__What you need to do__
[1] Answer these questions about the "Unthinkable Futures" text, one line each:
(a) What kind of work does the new type of artist gather together?
(b) In which issue of which publication did the list first appear?
(c) How many minds from different fields take part in the redesigned news shows?
[2] In the "Unthinkable Futures" text, copy word for word the stretch from "While hunting in" through "future would be.".
[3] Carry on the "Unthinkable Futures" text from where it stops.

Kevin Kelly and Brian Eno’s fascinating, 15 year old futurecasting exercise “Unthinkable Futures” proves uncannily and uncomfortably accurate. Here are two of my favourites from Eno:

• “A new type of artist arises: someone whose task is to gather together existing but overlooked pieces of amateur art, and, by directing attention onto them, to make them important. (This is part of a much larger theory of mine about the new role of curatorship, the big job of the next century.”

• “News is understood to be a creation of our attention and interests (rather than “the truth”) and news shows are redesigned as “thinktanks,” where four interesting minds from different disciplines are asked the question, “So what do YOU think happened today?”

While hunting in my archives for something else I dug up this exercise in scenarios. It was a small game Brian Eno and I played to loosen up our expectations of what might happen in the near future. We were both struck at how improbable current events would be to anyone in the past, and how incapable we are at expecting the improbable in the future.

This list of unthinkable futures — probabilities we tend to dismiss without thinking — was published 15 years ago in the Summer, 1993  issue of Whole Earth Review. Our intent was less  to correctly predict the future (thus the silliness) and more to predict how unpredictable the actual future would be.

__Provided information__
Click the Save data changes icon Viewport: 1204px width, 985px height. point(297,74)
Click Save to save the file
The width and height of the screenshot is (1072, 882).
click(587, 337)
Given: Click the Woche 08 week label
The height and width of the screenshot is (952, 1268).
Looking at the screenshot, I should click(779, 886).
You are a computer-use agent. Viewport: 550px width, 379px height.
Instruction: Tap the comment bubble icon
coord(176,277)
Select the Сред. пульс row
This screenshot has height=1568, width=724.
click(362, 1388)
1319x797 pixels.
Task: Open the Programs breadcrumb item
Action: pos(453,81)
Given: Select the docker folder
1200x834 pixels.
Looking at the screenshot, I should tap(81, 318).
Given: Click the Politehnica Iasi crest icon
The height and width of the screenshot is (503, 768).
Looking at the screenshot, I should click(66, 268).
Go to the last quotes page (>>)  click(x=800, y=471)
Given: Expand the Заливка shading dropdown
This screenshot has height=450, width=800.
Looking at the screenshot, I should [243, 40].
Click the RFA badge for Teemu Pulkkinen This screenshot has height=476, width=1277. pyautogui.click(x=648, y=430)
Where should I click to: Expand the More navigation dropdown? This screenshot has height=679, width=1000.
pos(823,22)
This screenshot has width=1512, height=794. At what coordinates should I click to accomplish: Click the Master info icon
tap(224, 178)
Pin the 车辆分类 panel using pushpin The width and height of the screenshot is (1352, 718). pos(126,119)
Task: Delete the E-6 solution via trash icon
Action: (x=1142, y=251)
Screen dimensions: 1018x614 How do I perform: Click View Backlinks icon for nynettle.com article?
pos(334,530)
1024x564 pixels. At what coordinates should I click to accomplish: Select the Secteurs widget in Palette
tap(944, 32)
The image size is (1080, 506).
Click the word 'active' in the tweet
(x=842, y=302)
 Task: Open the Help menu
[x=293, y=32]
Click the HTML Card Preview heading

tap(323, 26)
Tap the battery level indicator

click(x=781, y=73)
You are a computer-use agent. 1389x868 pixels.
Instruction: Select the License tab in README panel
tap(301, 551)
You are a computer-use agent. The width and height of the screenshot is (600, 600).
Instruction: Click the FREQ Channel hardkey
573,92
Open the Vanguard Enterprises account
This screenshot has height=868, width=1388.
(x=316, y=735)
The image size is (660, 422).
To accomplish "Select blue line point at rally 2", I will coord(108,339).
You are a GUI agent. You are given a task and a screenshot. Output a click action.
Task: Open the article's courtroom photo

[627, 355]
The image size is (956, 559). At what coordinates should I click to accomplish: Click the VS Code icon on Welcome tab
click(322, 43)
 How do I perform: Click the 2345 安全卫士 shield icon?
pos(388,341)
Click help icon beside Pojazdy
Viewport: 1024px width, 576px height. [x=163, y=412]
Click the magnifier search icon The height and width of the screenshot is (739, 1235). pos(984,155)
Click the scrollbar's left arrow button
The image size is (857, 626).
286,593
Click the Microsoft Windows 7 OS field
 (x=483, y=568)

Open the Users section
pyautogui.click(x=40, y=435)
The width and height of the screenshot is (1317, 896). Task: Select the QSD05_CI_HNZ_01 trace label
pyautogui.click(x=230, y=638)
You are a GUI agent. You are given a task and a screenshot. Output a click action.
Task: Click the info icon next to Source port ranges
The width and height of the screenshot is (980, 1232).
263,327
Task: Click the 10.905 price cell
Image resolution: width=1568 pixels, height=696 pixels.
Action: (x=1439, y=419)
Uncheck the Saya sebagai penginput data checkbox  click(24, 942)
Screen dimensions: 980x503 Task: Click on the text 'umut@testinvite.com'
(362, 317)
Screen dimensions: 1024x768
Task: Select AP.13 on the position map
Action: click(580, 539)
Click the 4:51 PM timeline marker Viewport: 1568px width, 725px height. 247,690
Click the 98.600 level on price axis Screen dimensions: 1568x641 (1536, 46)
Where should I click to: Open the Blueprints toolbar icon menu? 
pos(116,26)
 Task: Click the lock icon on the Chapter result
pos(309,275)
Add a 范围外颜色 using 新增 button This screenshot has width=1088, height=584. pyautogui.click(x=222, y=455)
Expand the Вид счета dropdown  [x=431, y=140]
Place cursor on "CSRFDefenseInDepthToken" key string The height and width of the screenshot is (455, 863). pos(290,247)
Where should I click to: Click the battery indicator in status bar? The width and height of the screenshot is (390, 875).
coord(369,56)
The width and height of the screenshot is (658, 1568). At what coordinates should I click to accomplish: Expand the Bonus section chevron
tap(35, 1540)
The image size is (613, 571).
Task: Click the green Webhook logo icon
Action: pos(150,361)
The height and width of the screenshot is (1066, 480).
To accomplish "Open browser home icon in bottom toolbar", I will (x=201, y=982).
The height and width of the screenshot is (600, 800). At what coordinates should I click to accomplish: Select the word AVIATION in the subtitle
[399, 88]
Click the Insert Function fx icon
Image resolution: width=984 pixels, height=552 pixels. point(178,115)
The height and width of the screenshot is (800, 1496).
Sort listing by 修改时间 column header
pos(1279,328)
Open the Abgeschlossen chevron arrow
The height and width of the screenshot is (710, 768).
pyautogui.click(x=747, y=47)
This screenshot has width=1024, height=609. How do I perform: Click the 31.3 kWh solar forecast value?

__Your written answers__
[1]
(a) Existing but overlooked pieces of amateur art.
(b) The Summer 1993 issue of Whole Earth Review.
(c) Four.

[2]
While hunting in my archives for something else I dug up this exercise in scenarios. It was a small game Brian Eno and I played to loosen up our expectations of what might happen in the near future. We were both struck at how improbable current events would be to anyone in the past, and how incapable we are at expecting the improbable in the future.

This list of unthinkable futures — probabilities we tend to dismiss without thinking — was published 15 years ago in the Summer, 1993  issue of Whole Earth Review. Our intent was less  to correctly predict the future (thus the silliness) and more to predict how unpredictable the actual future would be.

[3]
Unthinkable Futures

by Kevin Kelly and  Brian Eno

KEVIN KELLY:

* A new plague seizes the world. As fatal as AIDS, but transmitted on a sneeze, and spread by airplane travelers, the virus touches billions within a year.

* Computer power plateaus. The expected doubling of power and halving of chip size slacks off. More computer power can be had, but it costs.

* Computer screens (both CRT and flat screens) are found to be dangerous to the health. Working at a computer is viewed as a toxic job.

BRIAN ENO:

* Everybody becomes so completely cynical about the election process that voter turnout drops to 2 percent (families and relatives of prospective politicians) until finally the “democratic process” is abandoned in favour of a lottery system. Everything immediately improves.[…]

* Ordinary people routinely employ publicists.

* Public relations becomes the biggest profession in wealthy countries.

* Sexual roles reverse: men wear makeup and are aggressively pursued and harassed by women in ill-fitting clothes.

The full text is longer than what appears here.